NEGOTIATING HERITAGE, CULTURE AND IDENTITY IN THE POETRY OF IMTIAZ DHARKER AND MONIZA ALVI: A STUDY OF CONTEMPORARY SOUTH ASIAN ENGLISH-LANGUAGE POETRY
DOI:
https://doi.org/10.63878/jalt1558Abstract
This paper presents a comparative literary analysis of the poetic works of Imtiaz Dharker and Moniza Alvi, focusing on their distinct articulations of diasporic identity within the framework of contemporary South Asian English language poetry. It posits that while both poets engage in a fundamental negotiation of cultural heritage, their methodologies and thematic resolutions diverge significantly.

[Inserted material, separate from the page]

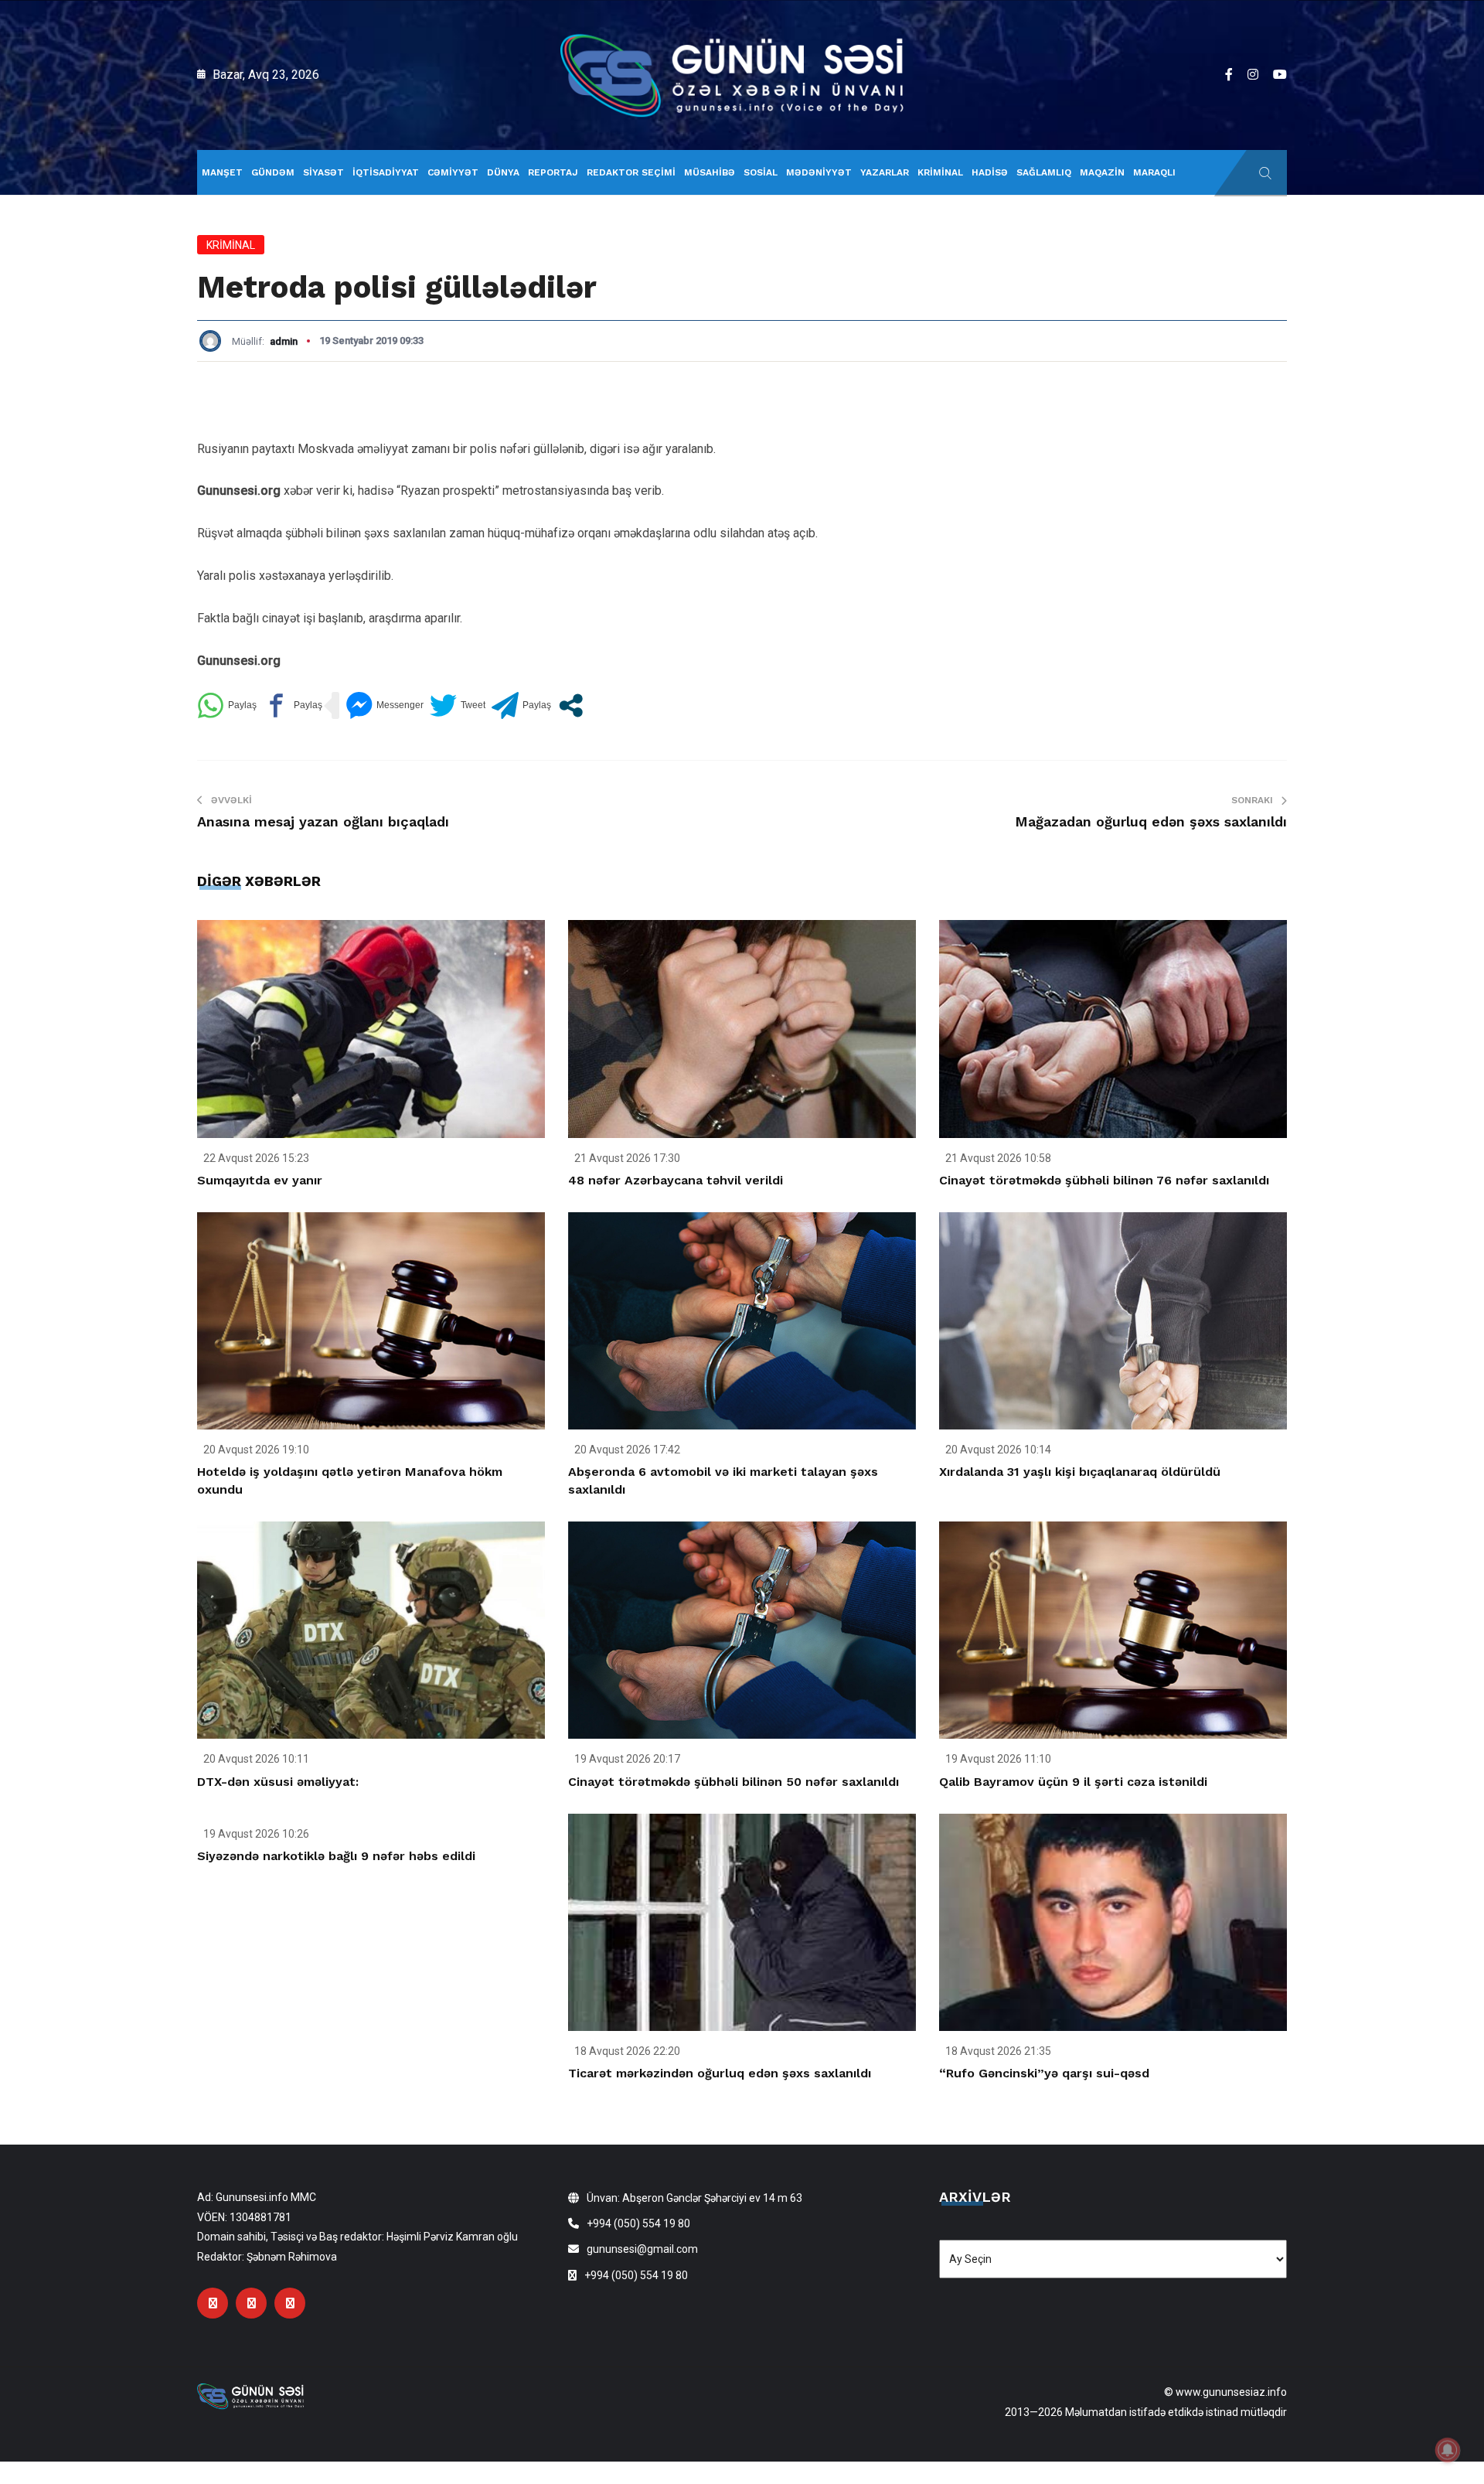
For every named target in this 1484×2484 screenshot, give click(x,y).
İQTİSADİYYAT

Dharker's oeuvre, examined through poems such as "They'll say: 'She must be from another country,'" "Purdah I," and "Minority," demonstrates a synchronic and politically resistant stance. Her speakers consciously inhabit interstitial, hybrid spaces, defiantly reclaiming outsider status to critique patriarchal and nationalist orthodoxies. Conversely, Alvi's poetry, as evinced in "Presents from my Aunts in Pakistan," "The Sari," and "Arrival 1946," employs a diachronic, genealogical mode of inquiry. Her work meticulously reconstructs familial history and material inheritance, resulting in a poetics of ambivalent suspension and unresolved belonging. Through this comparative framework, the study argues that together, Dharker and Alvi delineate the expansive spectrum of diasporic subjectivity, from the assertive creation of new, hybrid identities in the present to the poignant, unresolved dialogue with a fragmented past. Their collective work affirms that cultural identity is not a static possession but a continuous, strategic, and deeply contested process of negotiation.